Das Parlament wird die Debatte am Donnerstag mit einer Abstimmung über eine Resolution abschließen, in der die türkischen Behörden aufgefordert werden, diesen Angriffen ein Ende zu setzen und allen politischen Parteien im Land die freie und uneingeschränkte Ausübung ihrer legitimen Aktivitäten zu ermöglichen.

 

Nacho Sánchez Amor, sozialdemokratischer Berichterstatter des Europäischen Parlaments über die Türkei, sagte dazu:

„Wir fordern die türkischen Behörden auf, das harte Vorgehen gegen die HDP und andere politische Gegner, einschließlich der CHP, zu stoppen.
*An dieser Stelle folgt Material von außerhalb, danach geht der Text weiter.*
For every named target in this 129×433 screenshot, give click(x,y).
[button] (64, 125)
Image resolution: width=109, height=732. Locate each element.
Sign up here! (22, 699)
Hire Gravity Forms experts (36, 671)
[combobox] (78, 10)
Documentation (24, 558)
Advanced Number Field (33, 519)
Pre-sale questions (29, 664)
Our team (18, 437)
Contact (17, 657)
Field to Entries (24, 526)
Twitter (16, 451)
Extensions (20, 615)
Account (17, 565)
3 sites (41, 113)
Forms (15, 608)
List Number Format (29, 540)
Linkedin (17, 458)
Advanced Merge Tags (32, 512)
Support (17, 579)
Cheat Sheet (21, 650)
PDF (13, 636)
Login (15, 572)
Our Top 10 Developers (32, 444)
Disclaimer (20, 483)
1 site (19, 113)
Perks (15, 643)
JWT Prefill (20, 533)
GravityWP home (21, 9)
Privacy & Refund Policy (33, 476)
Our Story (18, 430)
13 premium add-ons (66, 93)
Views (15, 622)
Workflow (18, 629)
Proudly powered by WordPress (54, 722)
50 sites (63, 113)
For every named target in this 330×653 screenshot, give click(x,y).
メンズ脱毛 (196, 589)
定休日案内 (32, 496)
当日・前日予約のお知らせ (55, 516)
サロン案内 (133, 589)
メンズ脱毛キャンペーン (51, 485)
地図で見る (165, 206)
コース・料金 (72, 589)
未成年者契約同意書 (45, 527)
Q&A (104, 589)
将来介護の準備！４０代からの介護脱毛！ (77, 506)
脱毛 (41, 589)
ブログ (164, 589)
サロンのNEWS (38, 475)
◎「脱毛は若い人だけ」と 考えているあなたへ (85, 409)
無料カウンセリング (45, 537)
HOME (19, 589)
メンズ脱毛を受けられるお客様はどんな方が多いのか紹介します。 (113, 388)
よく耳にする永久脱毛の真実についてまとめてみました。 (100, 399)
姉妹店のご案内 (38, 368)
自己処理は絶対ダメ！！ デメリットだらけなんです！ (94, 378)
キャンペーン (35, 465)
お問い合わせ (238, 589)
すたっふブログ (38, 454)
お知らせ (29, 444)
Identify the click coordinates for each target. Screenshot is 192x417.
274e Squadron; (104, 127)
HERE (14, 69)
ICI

Diese repressiven Aktionen sind Teil des allgemeinen Rückschritts in den Bereichen Menschenrechte und Rechtsstaatlichkeit und der wohl durchdachten Demontage der wechselseitigen Kontrollmechanismen des politischen Systems. Das letztendliche Ziel ist es, jeden kritischen Raum zu unterdrücken, sei es in der Zivilgesellschaft oder in den Institutionen, die durch eine autoritäre Auslegung des präsidentiellen Systems auf ein Minimum reduziert wurden.

Die Strategie beinhaltet den Missbrauch einer zu weit gefassten Anti-Terror-Gesetzgebung, die wiederholte Aberkennung des parlamentarischen Status von Abgeordneten, die Absetzung demokratisch gewählter Bürgermeister und Bürgermeisterinnen und in jüngster Zeit eine Großoffensive durch Staatsanwälte mit mehreren Gerichtsverfahren. Das Ziel ist ein doppeltes: die HDP zu schließen und ihre gesamte Führungsriege mit einem Politikverbot zu belegen, um eine mögliche Neugründung der Partei zu verhindern, wie es in der Vergangenheit geschehen ist. Und es soll schnell gehen: ganz kurz vor zukünftigen Wahlen, damit keine Zeit bleibt, zu reagieren. Das ist nicht nur rechtswidrig, sondern auch ein großer politischer Fehler.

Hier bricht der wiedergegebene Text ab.